Since September, 1998, more than 153 people have been murdered in East Java by groups of men clad in black wearing Ninja-style masks. The victims have been mostly Muslim clerics, black magicians and other people accused of sorcery.
The killers have struck against the sorcerers at night, cutting their throats and sometimes hanging their mutilated bodies in trees or tossing them in the street. Victims sometimes have been cut into small pieces and their body parts thrown into mosques.
Shocked by the mysterious murders, Indonesia's justice minister proposed outlawing black magic. In scenes reminiscent of the Salem witch hunts, mobs have also attacked and killed people suspected of being black magicians. Police have arrested more than 100 suspects, but acknowledge there's no clear motive for the grisly slayings.
Justice Minister Muladi blamed the mayhem on the sorcerers themselves and said that anyone who openly claims they can kill or hurt others with black magic should be punished. "That would be one way to resolve the witchcraft issue," added Muladi.

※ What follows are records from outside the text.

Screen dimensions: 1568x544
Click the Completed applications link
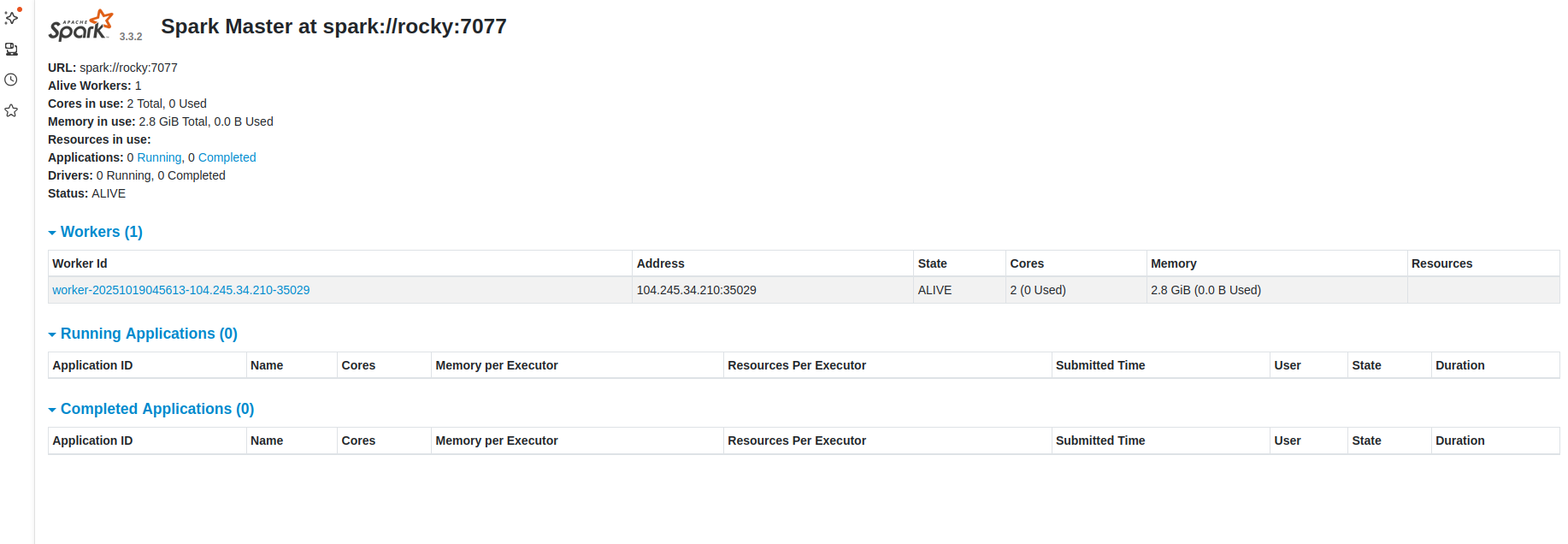(x=227, y=157)
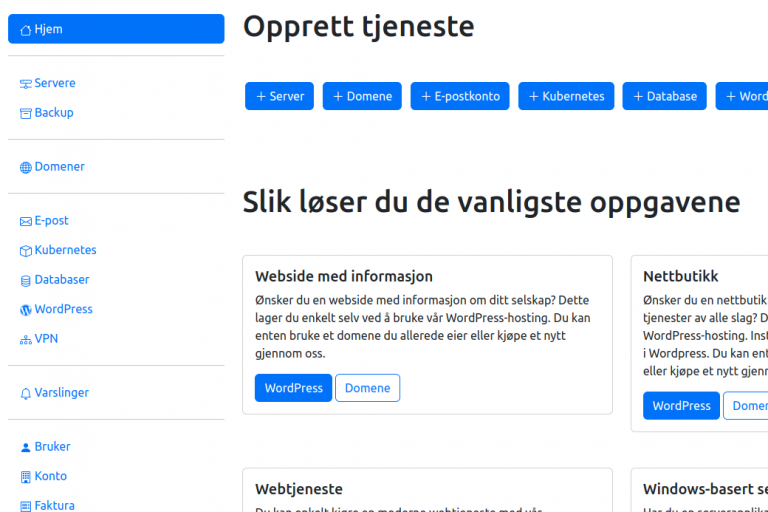Open the Bruker menu item

point(52,447)
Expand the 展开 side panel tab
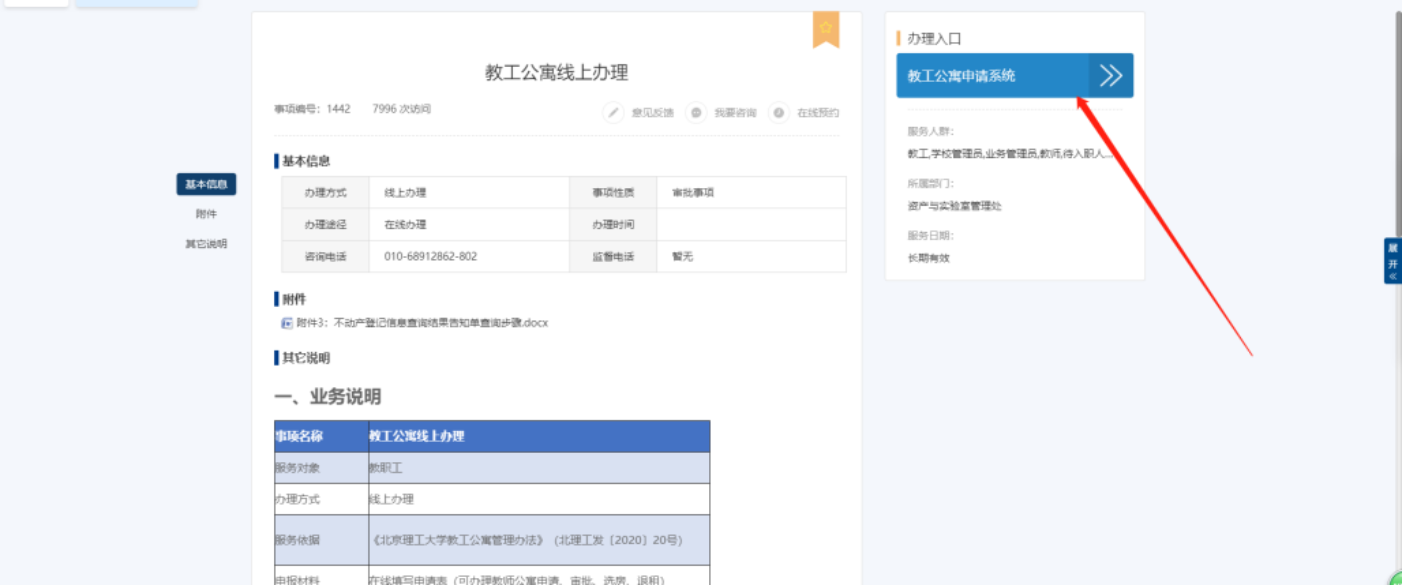The image size is (1402, 586). click(1391, 261)
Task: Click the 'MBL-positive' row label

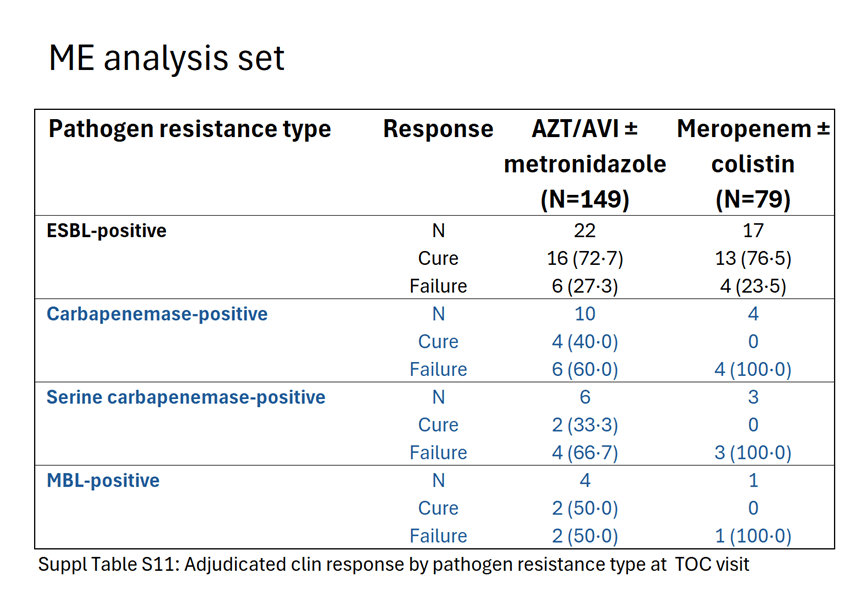Action: click(103, 481)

The commander of the Indonesian armed forces said that he had ordered police to bring an end to the mayhem According to Lieutenant-Colonel Isnarno, lynchings have increased as locals, tired of the failure of the police to solve the killings, have started to attack anyone suspected of being involved in the murder spree. Police say at least 10 murder suspects have been killed in east Java alone.
Indonesia's military -- though suspected of being involved in the killings -- has pledged to solve the mystery behind the wave of gruesome murders asap. Analysts have pointed to the butchery as another sign of the lawlessness that hit Indonesia after the economic and political crisis that led to the downfall of President Suharto in May.